§ **Input data**
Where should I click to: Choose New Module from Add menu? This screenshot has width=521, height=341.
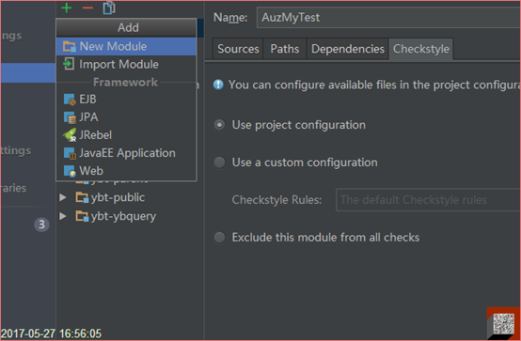[x=126, y=46]
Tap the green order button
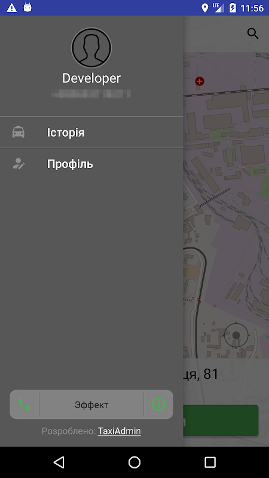 (221, 421)
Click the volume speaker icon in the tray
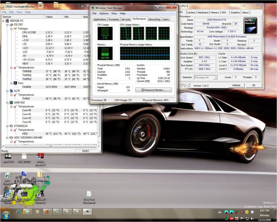Image resolution: width=277 pixels, height=222 pixels. coord(252,219)
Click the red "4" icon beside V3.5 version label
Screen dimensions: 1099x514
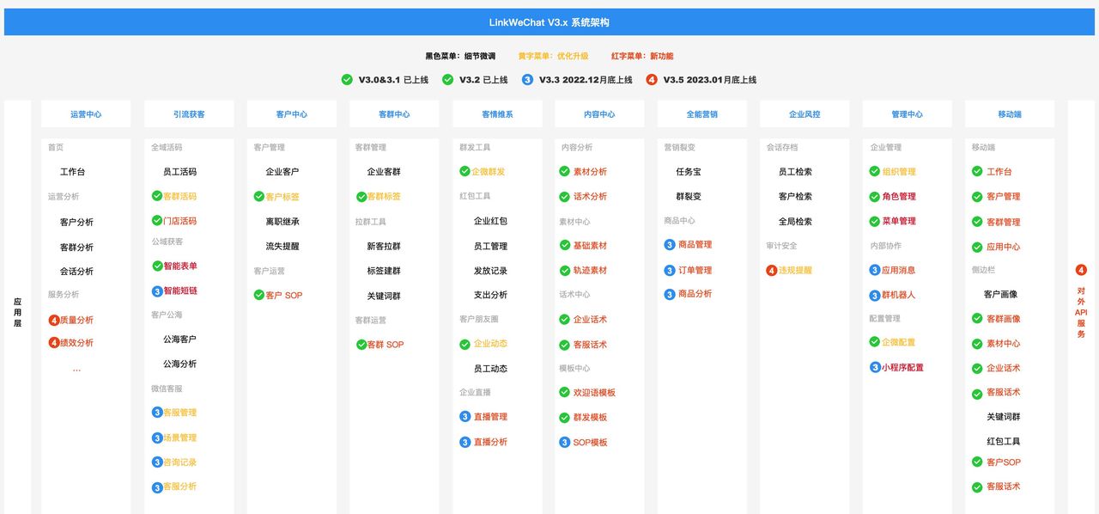[x=651, y=79]
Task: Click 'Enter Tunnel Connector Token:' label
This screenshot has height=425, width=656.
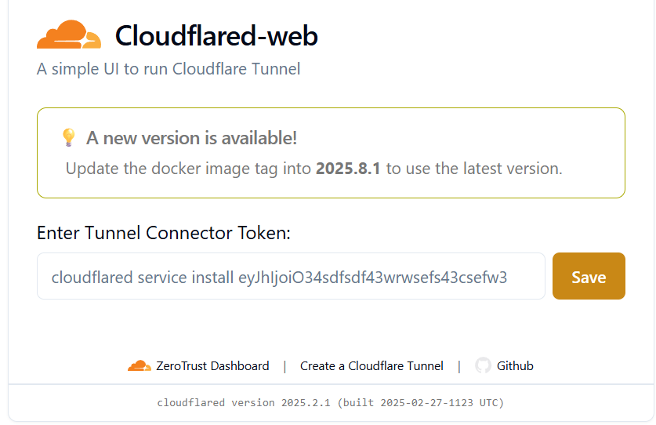Action: pos(164,233)
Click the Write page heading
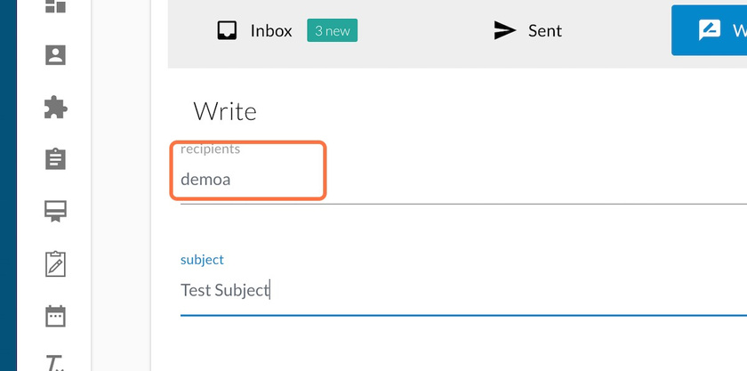The height and width of the screenshot is (371, 747). [225, 111]
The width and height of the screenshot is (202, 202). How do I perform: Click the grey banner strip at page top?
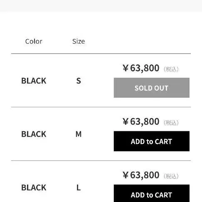[101, 6]
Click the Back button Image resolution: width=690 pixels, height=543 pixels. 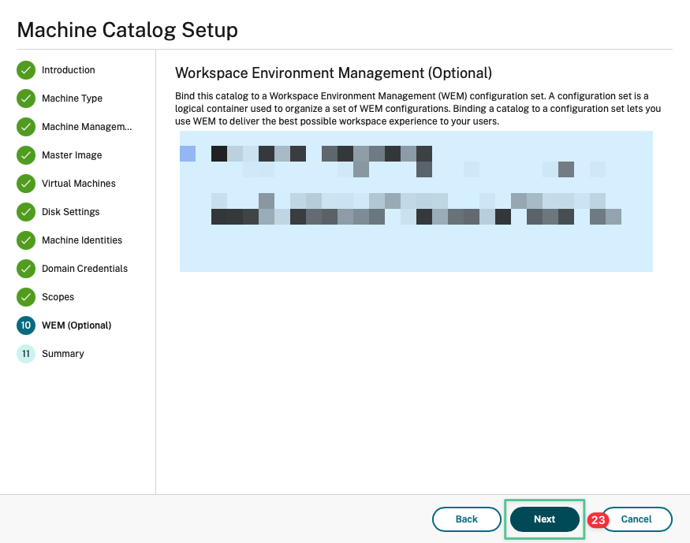[x=466, y=519]
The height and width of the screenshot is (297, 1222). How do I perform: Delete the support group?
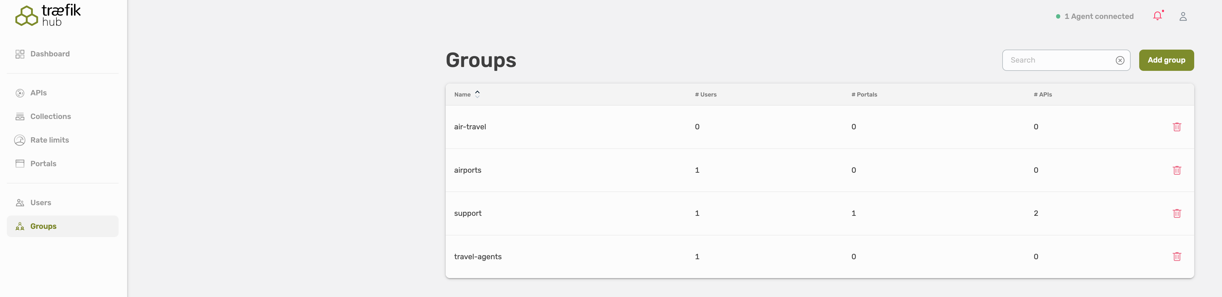coord(1177,213)
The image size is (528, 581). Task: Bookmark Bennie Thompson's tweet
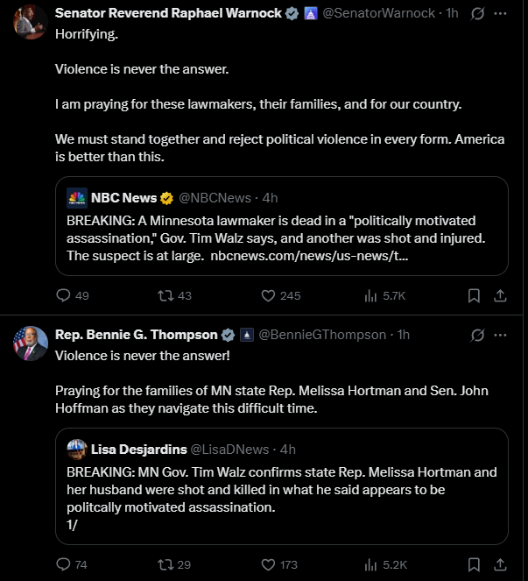tap(474, 564)
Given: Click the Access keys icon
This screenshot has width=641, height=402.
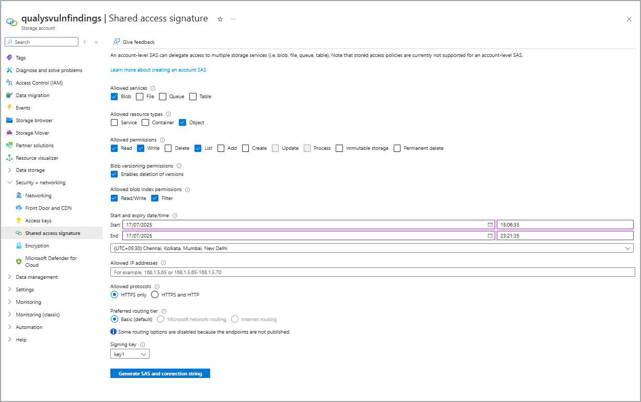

§ **What you should do**
Reproduce the lines from the one containing "The image size" through the end of the items, both included, shifting every coordinate in the answers by -139. Omit the pictures.

§ **Reply**
The image size is (528, 581). Task: Bookmark Bennie Thompson's tweet
tap(335, 425)
Given: Click the Access keys icon
This screenshot has width=641, height=402.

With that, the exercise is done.